The future will be based on embeddings that are NOT contextualized i.e. no separate vectors for different senses in superpositions. Such systems will not be based on ads nor tracking as the resources required will be orders of magnitude less than what is currently required at Google.
If you're willing to pay for search there is an alternative emerging: Kagi. It's not a Google competitor, though. It's a niche product for people (like me) who are willing to pay a significant amount of money for access to a search engine whose creators make money by providing value to their users rather than by providing their users to advertisers.
IMO Kagi can only appeal to people who care about search enough to pay and don’t search enough to make it too expensive, which is probably a contradiction.
> We plan to offer entry level plans for as low as $10/month, *unlimited plan at around $20-$30/mo" as well as have bundles (to include Kagi email and other services), organization/team plans, family plans and annual payment discounts available.
I don't know where you're getting 5c per search from, but that unlimited plan would cap it at something I could live with and I doubt I'll need it.
I said a single search 'can cost' 5 cents, but in reality it depends on the search and how many filters you apply.
You can view the cost of your searches on your account.

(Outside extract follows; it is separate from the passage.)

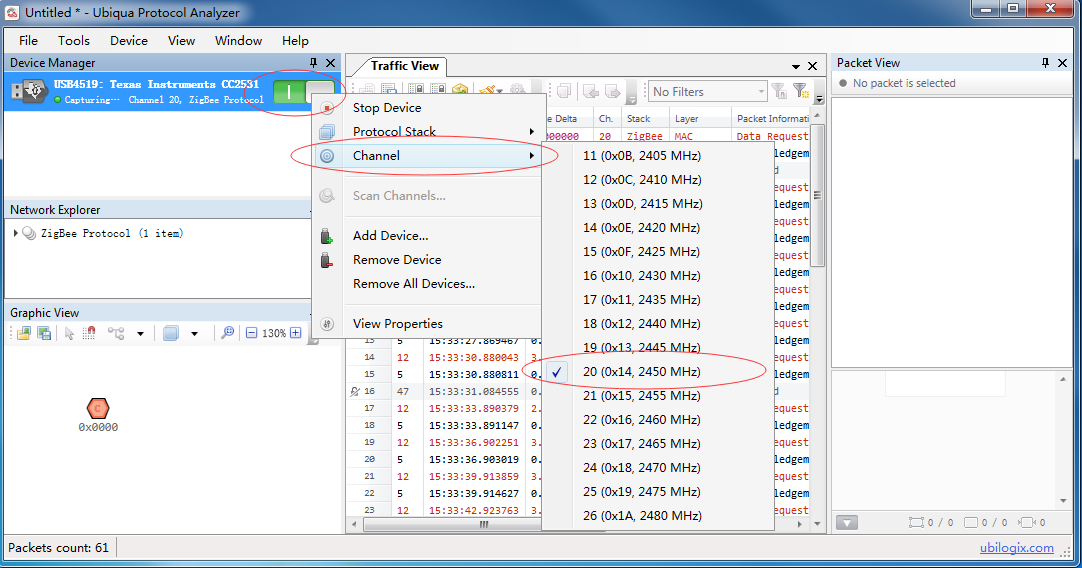The image size is (1082, 568).
Task: Toggle snap-to-grid magnet icon
Action: coord(91,333)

Each 'user search' can be multiple 'charged searches', which is why the cost can be >5c for some searches (e.g. if you search Dog, then click images and size -> large this is 3 searches charged to your account not one, and if you click through various options to refine your image search each click is chargable for instance).
If you click on the top result, find out it's not what you wanted so hit back, then click on the second result, this is charged as two searches if your browser prompts a reload - which depends on the page you visit (even though I would class it as a single search).
If you have a better business model, that does not involve building yet another ad-supported search engine, we are all ears!
I don't think most users would think this was 3 distinct searches, if it's just going through the steps you are required to take to get the single search you want.
I realize I am a sample size of one, but I run this exercise about twice a year, and sadly always go back to Google.